Faire chauffer doucement au bain-marie les blancs d’œufs et le sucre à environ cinquante degrés sans cesser de remuer à la cuillère de bois. Puis transvaser ce mélange dans un cul de poule et le travailler au batteur jusqu’à obtention d’un blanc nacré.

Triturer le beurre ramolli à la fourchette, jusqu’à ce qu’il devienne pommade, puis l’incorporer délicatement au mélange précédent sans cesser de le travailler, toujours par en dessous, à la cuillère de bois. Alors seulement ajouter les arômes selon votre goût.

L’assemblage

À l’aide d’une longue spatule métallique étaler sur la génoise les deux tiers de la crème au beurre. Rouler la bûche en vous servant du papier sulfurisé qui se trouve dessous elle. Rouler plutôt serré. Avec un geste délicat ça va tout seul !

Ranger la bûche au réfrigérateur, le temps de faire quelque peu durcir.

Puis trancher les extrémités de façon que la bûche soit nette et étaler dessus, sur les côtés et sur chaque bout le tiers de garniture restante. Remettre au frais.

La finition

Passer la même spatule sous la bûche pour la décoller tout en glissant dessous un carton à sa dimension. A la fourchette, strier le tronc pour donner l’apparence de l’écorce. Décorer avec les sujets de votre choix, en sucre, pâte d’amande, copeaux de chocolat… Et pourquoi pas de vrais fruits ?

Nettoyer des éventuelles bavures et garder au frais jusque vingt minutes avant de servir.


La petite histoire…

Plus de deux mille ans avant notre ère en Europe, les paysans brûlent dans l’âtre une très grosse bûche au moment du solstice d’hiver afin de s’attirer la bienveillance des dieux pour l’année à venir. Symbole de l’abondance qu’on appelle, elle devra se consumer plusieurs jours sans interruption et tenir jusqu’à la nouvelle année. Pour avoir bonne récolte, il y faudra un bois qui nourrit l’homme : fruitier tel l’olivier ou le cerisier, feuillu tel le chêne, dont les glands donnent une farine roborative…
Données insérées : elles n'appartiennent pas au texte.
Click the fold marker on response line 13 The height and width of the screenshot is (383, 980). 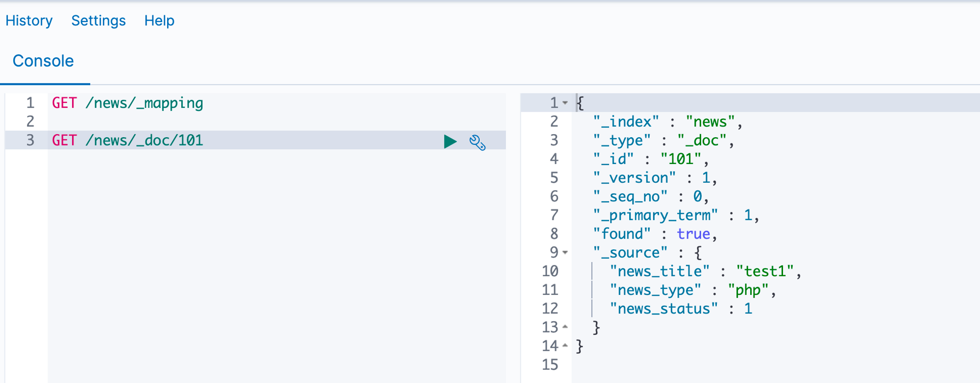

Bien sûr l’Église récupère ! Au Moyen-Âge, à la veille de Noël, la bûche, décorée de mousses, de feuilles et de rubans, est bénie par le père de famille, à l’aide d’une branche de buis conservée depuis la fête des Rameaux : il l’asperge de vin ou de miel, pour attirer l’abondance, voire de sel, ce dernier pour éloigner le diable, puis il jette dessus quelques cendres de la bûche de l’année passée. Enfin il invoque le Père, le Fils et le Saint-Esprit. Souvent avant de l’allumer, on y cache dessous et de côté des friandises pour les enfants. Ce n’est qu’après qu’on y mettra le feu, lequel devra être discontinu jusqu’à la fête de l’Épiphanie, soit douze jours durant.

La bûche ne devient pâtisserie qu’au cours du dix-neuvième siècle, sans devenir célèbre pour autant. A la Libération adieu les cheminées d’antan ! Le poêle à bois se généralise et les bûches deviennent donc petites, quand elles ne sont pas tout bonnement remplacées par le charbon. D’aucuns ont alors l’idée de faire revivre sa tradition sous forme d’un dessert de Noël : c’est à partir des années cinquante qu’elle devient incontournable, principalement dans les pays de langue française, y compris le Québec… Une belle histoire !


Bon à savoir
  • Ne pas ouvrir le four durant la cuisson de la génoise à peine de faire retomber la pâte.
  • Le mieux est de faire votre bûche la veille : elle n’en sera que meilleure.